Secession

Fernanda Gomes

12 Apr - 16 Jun 2019

Fernanda Gomes, untitled, 2019, installation view Secession 2019, Photo: Peter Mochi, Courtesy Galeria Luisa Strina, São Paulo
Fernanda Gomes, untitled, 2019, installation view Secession 2019, Photo: Peter Mochi, Courtesy Galeria Luisa Strina, São Paulo
Fernanda Gomes, untitled, 2019, installation view Secession 2019, Photo: Peter Mochi, Courtesy Galeria Luisa Strina, São Paulo
Fernanda Gomes, untitled, 2019, installation view Secession 2019, Photo: Peter Mochi, Courtesy Galeria Luisa Strina, São Paulo
Fernanda Gomes, 2017, photo: Pat Kilgore
FERNANDA GOMES
12 April – 16 June 2019

Since the 1980s, the Brazilian artist Fernanda Gomes has used ordinary and affordable materials to make objects and bricolages (always untitled) whose formal idiom recalls Arte Povera, minimalism, and Brazilian constructivism. Leftovers and lost, disregarded, or discarded items as well as commonplace objects such as glass, mirrors, magnets, strings, hairs, cigarette butts, newspapers, and old furniture are arranged on the scene of the exhibition, assembled in fragile and precarious constructions or consolidated and corded for more compact creations.

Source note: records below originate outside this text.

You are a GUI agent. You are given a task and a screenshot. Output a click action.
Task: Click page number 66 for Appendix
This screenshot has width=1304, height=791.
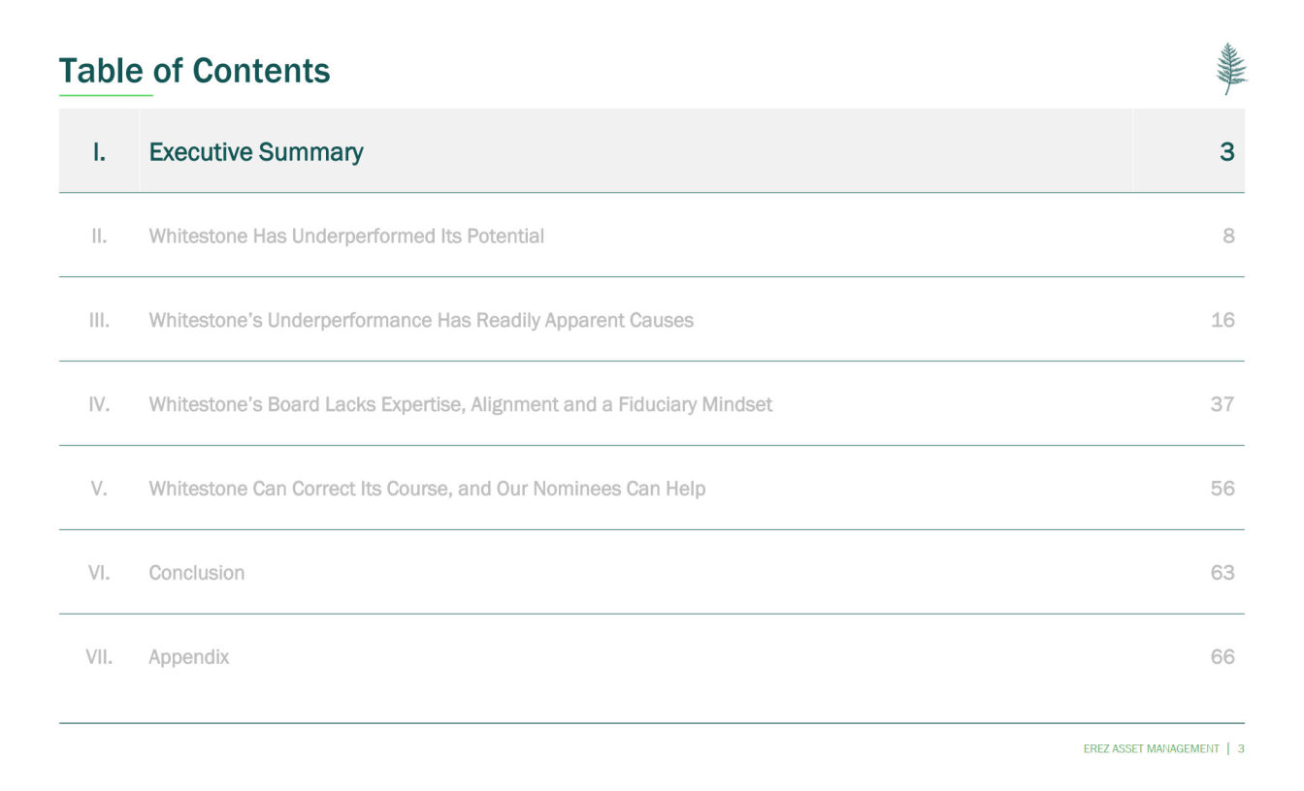tap(1223, 657)
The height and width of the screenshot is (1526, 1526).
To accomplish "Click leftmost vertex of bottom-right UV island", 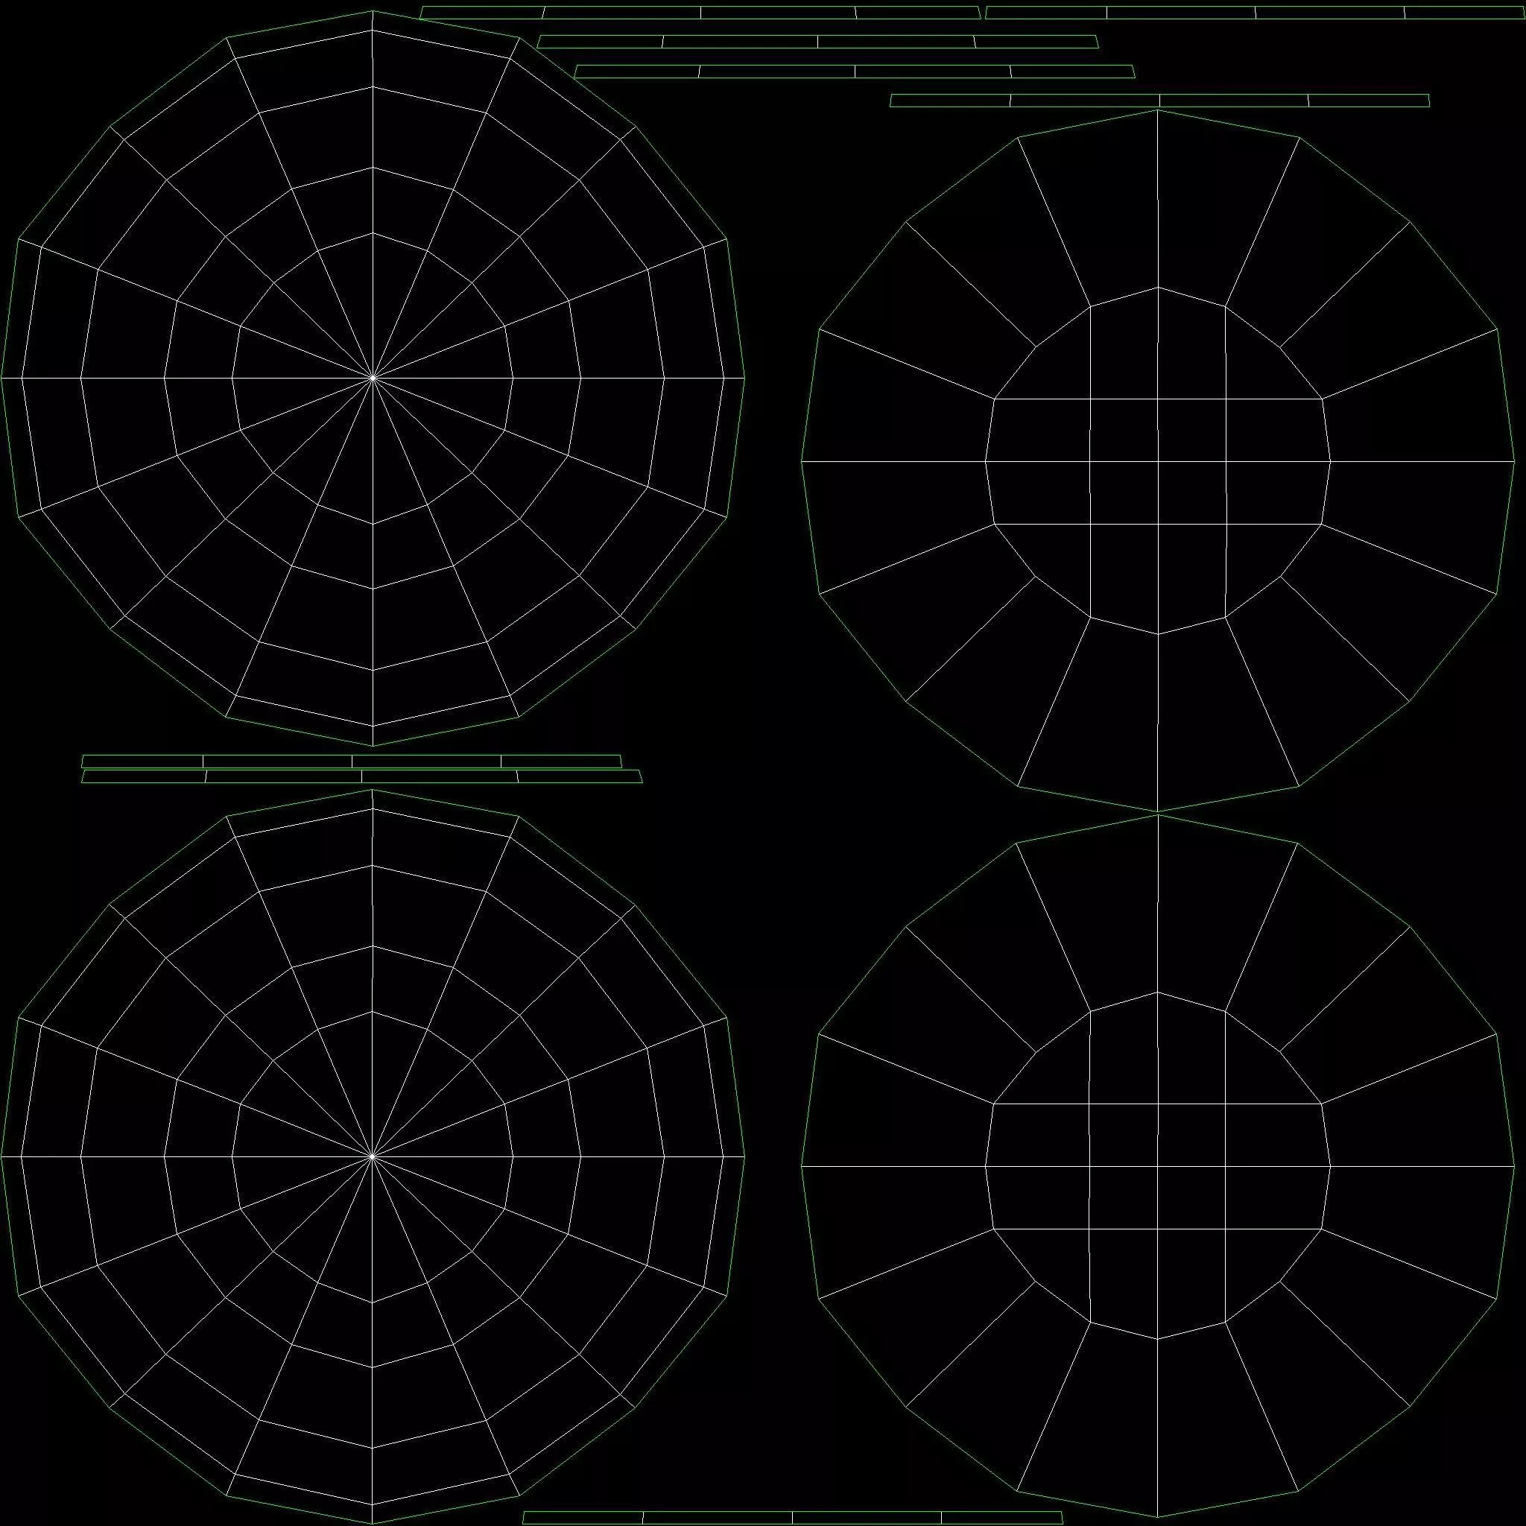I will (802, 1166).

Immersion in spaces and places is a key aspect of Gomes’s approach to art-making. She explores the characteristic qualities of a setting—the lighting, proportions, the materials, etc.—both through careful observation and by allowing them to affect her on a visceral level. Empty spaces, the artist believes, are not vacant; on the contrary, they teem with information. Both the placement and the constructive execution of her works responds to the exhibition space.
Her site-specific installations often consist of an abundance of objects scattered across the floor and walls, gathered in clusters or rhythmically organized arrangements. Natural light generates an ephemeral play of shadows that activates the situations. The only paint the artist uses is white, which she cherishes as the “receptive color,” revealing even the subtlest shifts in the tonality and intensity of the light.

To cite the artist’s words: “Painting, sculpture, architecture. Tradition of ruptures. Thought is plastic. Reflection dimensions, with multiple meanings. So many questions at the core of this investigation, light! Color: white. Line, plane, volume, space. Simple. Activate the senses. Detachments, displacements, also in imagination. Painting and sculpture articulate a total space, and autonomy. Perspectives revealed in the movement by the beholder. Include the world’s landscape. Play freely with things, because they are, after all, things. Leave behind the verb, with rigor and emotion.”
Gomes has had solo exhibitions most recently at the Museo Jumex, Mexico City (2018); Galeria Luisa Strina, São Paulo, and the Alison Jacques Gallery, London (both 2017); Peter Kilchmann, Zurich (2015); the Centre International de l’art et du Paysage, Vassivière (2013); the Museu da Cidade, Lisbon, and the Museu de Arte Moderna do Rio de Janeiro (both 2012); the Museu de Arte Contemporânea de Serralves, Porto (2006), and elsewhere.

Fernanda Gomes was born in Rio de Janeiro in 1960 and lives in Rio de Janeiro.